Erst mit der Herausbildung zentralisierter Verwaltungs-, Macht- und Medienstrukturen entstand die Möglichkeit und Realität einer umfassenden und systematischen Registrierung und damit Kontrolle größerer Wirklichkeitssegmente, wie sie das Begriffsschema von „Überwachung“ heute prägt. Im Zuge der globalen digitalen Vernetzung hat diese Entwicklung jüngst in kurzer Zeit eine Dynamik entfaltet, die in der Geschichte ohne Beispiel ist und deren Konsequenzen noch kaum zu ermessen sind. So unwahrscheinlich es zum Beispiel noch vor zwanzig Jahren gewesen wäre, dass Ihnen, wenn Sie diesen Text – damals in einem gedruckten Vorlesungsverzeichnis – gelesen hätten, jemand dabei zuschaut, ohne dass Sie es bemerken, so unwahrscheinlich ist es heute, dass Sie diesen Text gerade auf Ihrem Bildschirm lesen, ohne dass dabei mehrfach registriert würde, wann, wie lang, wie oft, was vorher/nachher etc..
Angesichts des komplexen und rasanten Realgeschehens scheint eine allgemeine Theorie und Typologie der Überwachung bislang auffällig unterentwickelt, wohl auch, weil die dafür nötige Zusammenschau sozialer, technischer, psychologischer, politischer, ökonomischer, (pseudo-)religiöser und medienästhetischer Aspekte im traditionellen Fächerkanon keinen Ort hat. Eher ad hoc und oft nur implizit wird daher unterschieden zwischen der Überwachung einzelner Individuen, spezifischer Gruppen oder gesamter Populationen bzw. Usergruppen, der Überwachung durch Einzelne, soziale Verbünde, staatliche Institutionen oder Konzerne, heimlich oder demonstrativ, verdachtsbezogen oder anlasslos, bloß registrierend oder sanktionierend, zeitversetzt, in real-time oder „präemptiv“, partiell bis total, ‚traditionell‘ oder edv-gestützt, offline oder online, mit oder ohne „KI“ usw.
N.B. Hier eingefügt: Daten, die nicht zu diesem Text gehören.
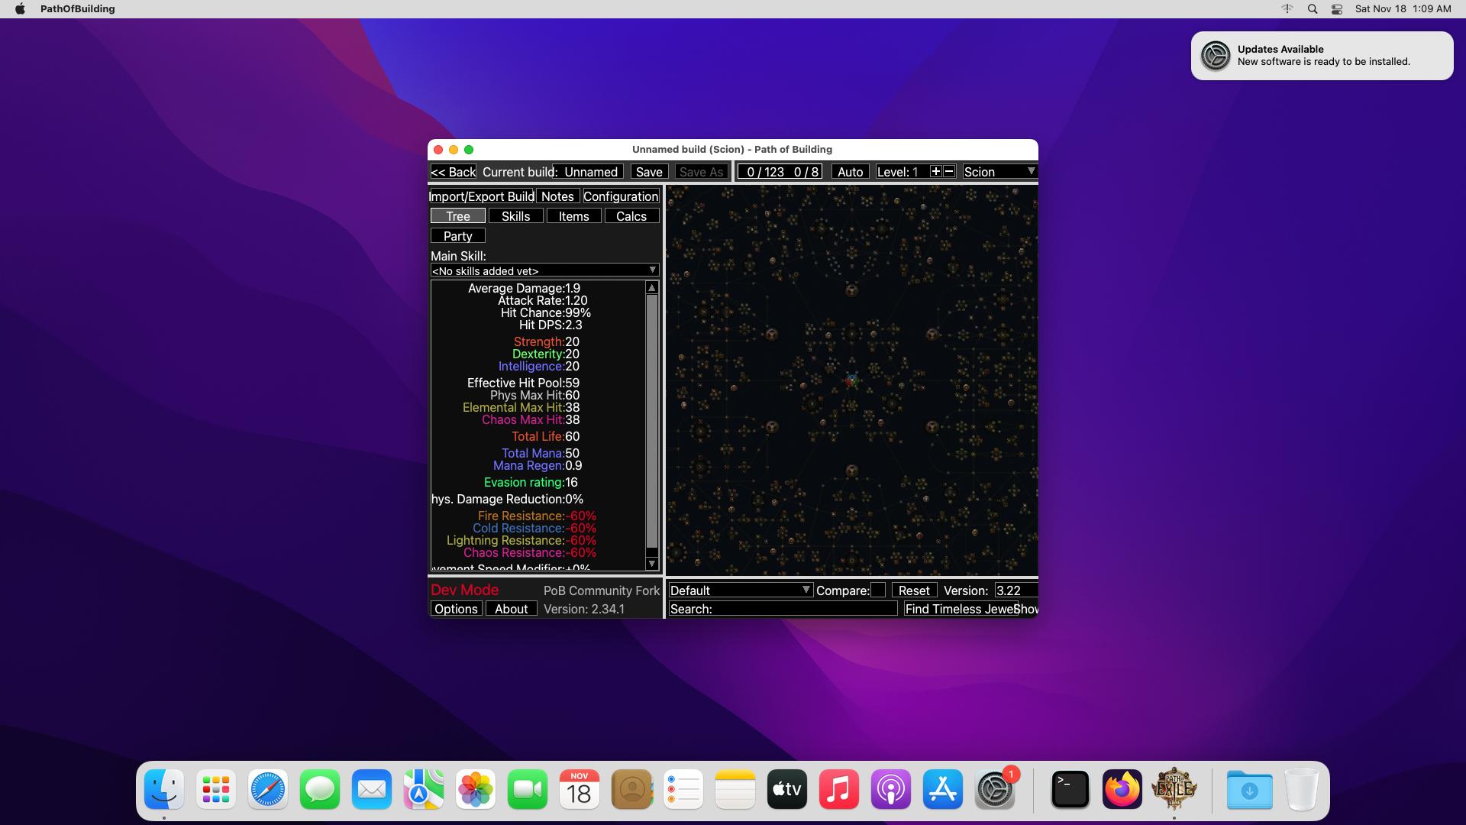Image resolution: width=1466 pixels, height=825 pixels.
Task: Click the Level stepper increment arrow
Action: coord(933,171)
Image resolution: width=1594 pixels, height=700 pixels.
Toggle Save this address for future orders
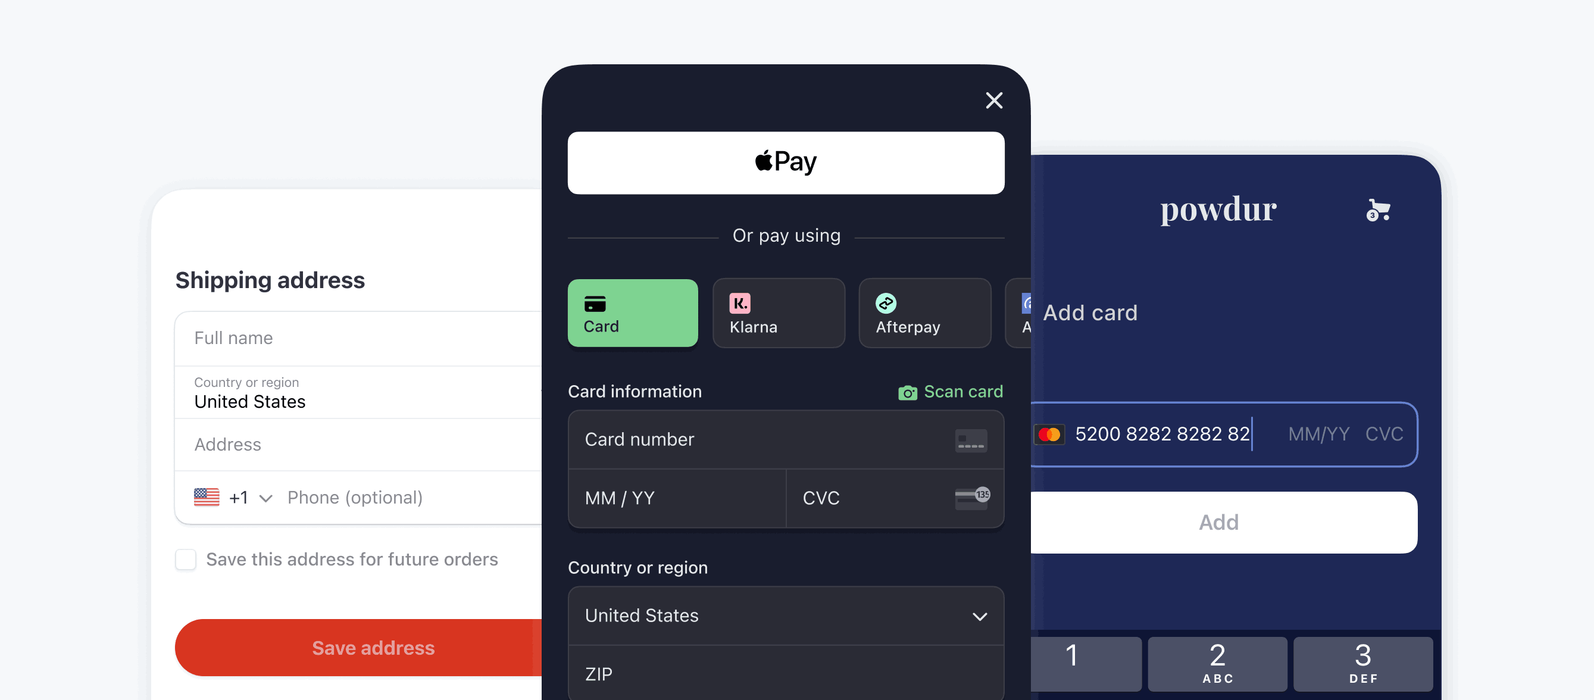[186, 560]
So scheint es bis auf weiteres nicht überflüssig, sich auch aus kultur- und literaturhistorischer Perspektive mit der Geschichte und Struktur der Überwachung zu befassen und dabei zu fragen, was sich aus dem Wechselspiel von Kontroll-Utopien, realen Überwachungspraktiken und ihrer literarischen, mehrheitlich dystopischen Darstellung lernen lässt. Demgemäß wird sich das Seminar mit historischen Programmschriften wie Jeremy Benthams 1787 erschienenem Werk „Panoptikum“ (samt dessen Deutung durch Michel Foucault) und der Realgeschichte der Überwachung ebenso beschäftigen müssen wie mit (semi-)fiktionalen Gestaltungen, von klassischen Roman-Dystopien wie Jewgeni Samjatins „Wir“ (1920), Karin Boyes „Kallocain“ (1940) und George Orwells „1984“ (1949) über real- und aufzeichnungsmedienbasierte Überwachungsszenarien wie in den Spielfilmen von Francis Ford Coppola „The Conversation” (1973) und Florian Henckel von Donnersmarck „Das Leben der Anderen” (2006) bis zur posthumanen Internetgegenwart von Dave Eggers’ „The Circle” (2013) oder Mark-Uwe Klings „Qualityland“ (2017).